Das Buch der Sprüche (1,10-19) warnt uns vor jenen, die aus Habgier handeln – ein scharfer Kontrast zur selbstlosen Hingabe der Frau in Bethanien. Der Prophet Zacharia (11,11-14) spricht vom „Hirtenlohn“ – dreißig Silberstücke, genau der Preis, für den Judas seinen Meister verraten wird. Welch bittere Ironie: Während eine Frau ihr Kostbarstes opfert, verkauft einer der Zwölf seinen Herrn für ein paar Münzen.

Die Lesung aus Matthäus 26,3-16 umrahmt die Salbung mit finsteren Szenen: Zu Beginn beraten die Hohenpriester, wie sie Jesus ergreifen und töten können; am Ende geht Judas zu ihnen, um seinen Verrat anzubieten. Zwischen diesen Momenten der Verschwörung steht die Salbung wie ein Lichtstrahl in der Dunkelheit.
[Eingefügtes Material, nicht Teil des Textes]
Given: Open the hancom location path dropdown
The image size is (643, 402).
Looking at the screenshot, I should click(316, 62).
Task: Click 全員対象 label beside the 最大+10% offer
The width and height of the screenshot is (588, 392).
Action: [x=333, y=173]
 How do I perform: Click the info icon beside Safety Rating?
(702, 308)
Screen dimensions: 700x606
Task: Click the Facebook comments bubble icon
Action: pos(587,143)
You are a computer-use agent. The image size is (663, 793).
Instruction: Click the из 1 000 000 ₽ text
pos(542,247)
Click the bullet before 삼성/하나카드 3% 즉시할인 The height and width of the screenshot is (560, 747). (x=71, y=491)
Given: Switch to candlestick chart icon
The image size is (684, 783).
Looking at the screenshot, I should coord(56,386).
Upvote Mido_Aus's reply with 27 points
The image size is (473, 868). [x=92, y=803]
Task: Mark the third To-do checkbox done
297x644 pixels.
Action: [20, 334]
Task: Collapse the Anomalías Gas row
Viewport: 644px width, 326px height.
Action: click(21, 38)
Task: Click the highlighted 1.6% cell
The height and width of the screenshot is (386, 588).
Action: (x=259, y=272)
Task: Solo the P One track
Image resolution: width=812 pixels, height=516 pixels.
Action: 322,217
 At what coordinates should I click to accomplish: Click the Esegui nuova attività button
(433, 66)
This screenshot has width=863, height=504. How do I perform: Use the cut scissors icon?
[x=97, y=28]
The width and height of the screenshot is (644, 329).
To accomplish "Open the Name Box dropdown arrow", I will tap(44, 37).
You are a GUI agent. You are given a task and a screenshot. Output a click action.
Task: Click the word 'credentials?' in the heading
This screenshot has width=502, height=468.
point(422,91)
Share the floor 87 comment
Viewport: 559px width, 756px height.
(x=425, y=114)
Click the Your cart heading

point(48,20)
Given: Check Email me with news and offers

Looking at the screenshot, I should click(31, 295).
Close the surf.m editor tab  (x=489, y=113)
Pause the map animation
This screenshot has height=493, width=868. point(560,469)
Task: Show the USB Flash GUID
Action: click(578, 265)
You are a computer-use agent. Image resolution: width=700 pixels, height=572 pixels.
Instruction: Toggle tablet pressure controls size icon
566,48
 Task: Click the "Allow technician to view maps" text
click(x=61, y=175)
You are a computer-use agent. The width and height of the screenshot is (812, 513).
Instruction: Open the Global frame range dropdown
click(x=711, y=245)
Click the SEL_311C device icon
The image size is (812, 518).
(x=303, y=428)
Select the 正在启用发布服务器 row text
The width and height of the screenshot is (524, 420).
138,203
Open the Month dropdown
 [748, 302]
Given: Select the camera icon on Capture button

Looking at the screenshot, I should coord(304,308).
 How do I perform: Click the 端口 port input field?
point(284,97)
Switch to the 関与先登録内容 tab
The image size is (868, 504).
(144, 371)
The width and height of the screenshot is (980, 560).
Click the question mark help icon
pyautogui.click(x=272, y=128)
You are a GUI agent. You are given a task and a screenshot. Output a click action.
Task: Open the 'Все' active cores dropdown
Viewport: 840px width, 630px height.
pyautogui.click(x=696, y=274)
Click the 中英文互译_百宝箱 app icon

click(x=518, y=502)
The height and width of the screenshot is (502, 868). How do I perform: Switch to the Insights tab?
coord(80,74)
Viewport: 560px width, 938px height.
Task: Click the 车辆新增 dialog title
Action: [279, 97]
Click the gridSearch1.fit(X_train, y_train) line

Der Mittwoch der Karwoche stellt uns vor eine existentielle Frage: Sind wir bereit, das Kostbarste zu opfern? Oder halten wir fest an unseren „vernünftigen“ Berechnungen, an unserer geistlichen Sparsamkeit, die am Ende oft nur unsere Halbherzigkeit verbirgt?

Echte Liebestaten hinterlassen bleibende Spuren – besonders wenn sie in verschwenderischer Hingabe geschehen. Sie erfüllen die Herzen der Menschen mit einem unvergesslichen Duft und prägen sich tief in unsere Erinnerungen ein. So wollte die Frau in Bethanien nichts für sich selbst. Ihr einziger Wunsch war, Jesus ihre Liebe zu zeigen. Hätte sie an ihre eigenen Bedürfnisse gedacht, wäre der Verkauf des kostbaren Öls und die Nutzung des Geldes der logische Weg gewesen. Stattdessen wählte sie die Sprache der Hingabe.

Diese Geste fordert uns heraus: Wann haben wir zuletzt etwas völlig selbstlos getan? Ohne Hintergedanken, ohne Eigennutz, einzig aus Liebe? Wann haben wir Gott gegenüber eine solche bedingungslose Hingabe gewagt? Vielleicht fällt es uns schwer, eigene Beispiele zu finden.

Was diese Frau ermöglichte, war ihre tiefe Erkenntnis: Jesus ist anders. Er lebte selbst in dieser radikalen Selbstlosigkeit, entgegen allen herrschenden Werten seiner Zeit. Sie spürte: Er versteht meine Geste ohne Erklärung, weil sein Wesen selbst aus dieser Liebe besteht. Gerade darin liegt das Revolutionäre an Jesus Christus bis heute: Er versteht ohne Worte. Die Frau begriff diese Wahrheit tiefer als die Gelehrten ihrer Zeit und antwortete mit dem einzigen, was ihr angemessen schien – der verschwenderischen Salbung als Zeichen ihrer Liebe.